The public's mistrust of politicians is always generally high, and partly that's the fault of the public. I'm not fooled by populist blather about the noble aims of the common people; most voters whinge endlessly about the crooks in Canberra, and then vote them back in at the first opportunity. But in a time of intractable unemployment, even the most uneducated voter has my sympathy when he or she starts yowling about a pollie on the take. When Paul Howard or John Keating tells us to hang on, that the good times are just around the corner, over the next rise, after the next structural adjustment, one can't help be experience a sickening feeling of deja vu.
When we focus exclusively on Hanson's odd fellow-travellers, or her odder views, we are not getting the full picture. Voters are flocking to Hanson's banner because they are not happy with politics-as-usual. They are suspicious of politicians looking after their own. They are worried that they might not have a job in two years' time, or that their children might never have a job. If a recent Newspoll is anything to go by, it's a frightening 77 per cent. And yes, there is even specific anxiety related to mythical fears about their culture being changed irrevocably by Asian immigration. John Howard thinks he can ride these fears out. But Hanson not only taps into people's primal fears, she also stirs vitalist longings.
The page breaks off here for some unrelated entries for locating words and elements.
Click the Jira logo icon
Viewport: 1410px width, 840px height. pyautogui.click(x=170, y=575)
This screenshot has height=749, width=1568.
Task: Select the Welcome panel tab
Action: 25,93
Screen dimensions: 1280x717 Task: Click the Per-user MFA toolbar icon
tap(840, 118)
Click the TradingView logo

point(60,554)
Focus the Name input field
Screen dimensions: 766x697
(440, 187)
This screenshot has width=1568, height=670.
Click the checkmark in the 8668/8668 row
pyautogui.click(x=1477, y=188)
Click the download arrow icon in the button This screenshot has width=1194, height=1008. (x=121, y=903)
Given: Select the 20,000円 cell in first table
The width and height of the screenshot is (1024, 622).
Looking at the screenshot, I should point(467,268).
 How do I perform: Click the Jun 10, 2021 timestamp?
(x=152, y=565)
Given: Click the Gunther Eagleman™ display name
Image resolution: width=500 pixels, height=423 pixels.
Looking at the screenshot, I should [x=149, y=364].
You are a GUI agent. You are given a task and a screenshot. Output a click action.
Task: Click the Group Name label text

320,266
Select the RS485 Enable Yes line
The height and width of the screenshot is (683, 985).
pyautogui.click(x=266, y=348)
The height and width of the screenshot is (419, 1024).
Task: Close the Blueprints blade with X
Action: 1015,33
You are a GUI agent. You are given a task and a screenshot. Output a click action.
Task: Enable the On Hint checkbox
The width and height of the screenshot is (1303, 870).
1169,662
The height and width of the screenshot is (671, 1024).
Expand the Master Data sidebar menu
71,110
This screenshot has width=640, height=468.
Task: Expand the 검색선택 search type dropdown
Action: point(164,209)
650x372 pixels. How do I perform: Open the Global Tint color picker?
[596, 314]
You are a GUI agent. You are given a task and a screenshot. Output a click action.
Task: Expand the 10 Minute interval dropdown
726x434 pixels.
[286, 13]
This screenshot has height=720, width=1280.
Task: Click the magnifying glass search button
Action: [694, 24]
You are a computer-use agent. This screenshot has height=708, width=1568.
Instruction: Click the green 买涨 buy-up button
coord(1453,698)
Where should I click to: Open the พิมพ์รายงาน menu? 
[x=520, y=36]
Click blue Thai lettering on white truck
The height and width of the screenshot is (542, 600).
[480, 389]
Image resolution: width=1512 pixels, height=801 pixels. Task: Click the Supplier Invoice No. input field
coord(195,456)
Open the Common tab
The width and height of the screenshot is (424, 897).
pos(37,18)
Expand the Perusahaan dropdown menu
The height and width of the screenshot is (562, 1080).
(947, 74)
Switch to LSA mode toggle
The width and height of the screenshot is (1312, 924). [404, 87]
There is more than a whiff of fascism about her naive insistence on cleaning up Australia , as if a few decrees would magically sort out Australia's problems. The last Government to pull that con-job was the corruption-riddled regime of Joh Bjelke-Petersen, another far-right Queenslander whose high-flown rhetoric never matched his fly-blown substance.
The specific form that discontent has taken since Pauline Hanson's election may very well dissipate over the next few years, especially if she fails to electorally exploit that discontent. But the drift away from the major parties will continue, the rise of quasi-fundamentalist politics will continue, and one day in the next decade, Australia will reap what has been sown by those who had real power and influence and yet were mesmerised by a shrill wannabe from Ipswich.